They don't swap earthquake stories in California anymore. Now the talk on the street is about how to survive the rolling blackouts and skyrocketing energy bills.
And while the Golden State is the epicenter of the current energy-shortage shake-up, the entire nation is bracing for the aftershocks.
The question is, what will be made of the California experience? Will America relax air-quality standards, drill in pristine places like the Arctic National Wildlife Refuge and hastily build more dirty coal-fired power plants? Or will the nation finally put more emphasis on energy efficiency and renewable-energy sources, and replace older, polluting power plants with cleaner, new-generation technology?

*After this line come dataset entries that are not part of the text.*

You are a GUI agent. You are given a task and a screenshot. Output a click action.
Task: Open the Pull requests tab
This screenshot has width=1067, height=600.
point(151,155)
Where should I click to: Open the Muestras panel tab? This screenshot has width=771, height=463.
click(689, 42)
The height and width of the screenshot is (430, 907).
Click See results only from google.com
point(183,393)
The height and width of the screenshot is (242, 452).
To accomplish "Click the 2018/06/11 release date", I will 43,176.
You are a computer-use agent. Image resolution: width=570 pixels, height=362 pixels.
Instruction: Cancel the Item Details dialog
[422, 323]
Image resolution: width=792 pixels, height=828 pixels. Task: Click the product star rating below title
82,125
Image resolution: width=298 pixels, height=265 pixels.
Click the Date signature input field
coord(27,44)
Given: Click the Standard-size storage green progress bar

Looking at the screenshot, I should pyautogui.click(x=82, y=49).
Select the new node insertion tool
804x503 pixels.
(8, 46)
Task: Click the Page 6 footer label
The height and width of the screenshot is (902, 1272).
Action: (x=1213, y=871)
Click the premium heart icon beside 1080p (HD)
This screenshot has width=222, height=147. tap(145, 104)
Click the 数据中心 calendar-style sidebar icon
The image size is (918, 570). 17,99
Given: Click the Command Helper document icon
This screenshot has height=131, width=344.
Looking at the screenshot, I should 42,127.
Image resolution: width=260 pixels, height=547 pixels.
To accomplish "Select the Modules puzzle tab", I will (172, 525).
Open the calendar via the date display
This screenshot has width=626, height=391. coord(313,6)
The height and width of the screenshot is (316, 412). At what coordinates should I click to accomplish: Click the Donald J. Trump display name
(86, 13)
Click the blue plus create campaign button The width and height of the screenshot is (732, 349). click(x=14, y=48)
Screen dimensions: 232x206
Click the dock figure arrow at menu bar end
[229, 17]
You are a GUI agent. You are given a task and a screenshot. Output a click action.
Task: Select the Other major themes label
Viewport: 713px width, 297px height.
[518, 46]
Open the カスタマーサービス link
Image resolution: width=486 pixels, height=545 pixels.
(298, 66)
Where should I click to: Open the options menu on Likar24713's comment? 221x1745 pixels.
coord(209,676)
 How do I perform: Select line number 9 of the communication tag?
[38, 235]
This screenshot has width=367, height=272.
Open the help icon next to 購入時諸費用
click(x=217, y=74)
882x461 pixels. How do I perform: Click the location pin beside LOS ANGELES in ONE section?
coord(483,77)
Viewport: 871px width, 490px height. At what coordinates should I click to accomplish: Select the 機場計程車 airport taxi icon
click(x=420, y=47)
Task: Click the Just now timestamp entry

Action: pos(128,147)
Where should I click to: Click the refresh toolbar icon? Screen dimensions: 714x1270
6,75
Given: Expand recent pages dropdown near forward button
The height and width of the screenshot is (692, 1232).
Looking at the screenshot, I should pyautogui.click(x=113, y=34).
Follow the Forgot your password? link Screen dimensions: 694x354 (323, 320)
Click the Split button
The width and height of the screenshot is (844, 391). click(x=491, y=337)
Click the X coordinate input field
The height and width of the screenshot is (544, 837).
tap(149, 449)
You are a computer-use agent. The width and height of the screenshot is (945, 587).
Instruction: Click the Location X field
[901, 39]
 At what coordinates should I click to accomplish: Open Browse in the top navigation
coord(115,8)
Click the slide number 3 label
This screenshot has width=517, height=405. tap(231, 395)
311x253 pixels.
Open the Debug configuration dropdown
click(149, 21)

"California is being used as an excuse for all sorts of bad stuff," said Carl Zichella, regional staff director in the Sierra Club's Sacramento office. "Drilling the Arctic Refuge isn't about solving a problem. It's about giving certain oil companies a temporary bump in their revenues. Instead of caving in to that way of thinking, we've got to convince the state's decision-makers to proceed intelligently and set an example for the rest of the country."
Now that would be a switch. California's experiment in deregulation has been such a disaster that other states considering similar provisions are sitting at attention. (Or refraining from introducing deregulation bills altogether, as is the case in Mississippi, where Sierra Club lobbyist Louie Miller said the issue - alive and well last session - now appears to be "double-D dead.")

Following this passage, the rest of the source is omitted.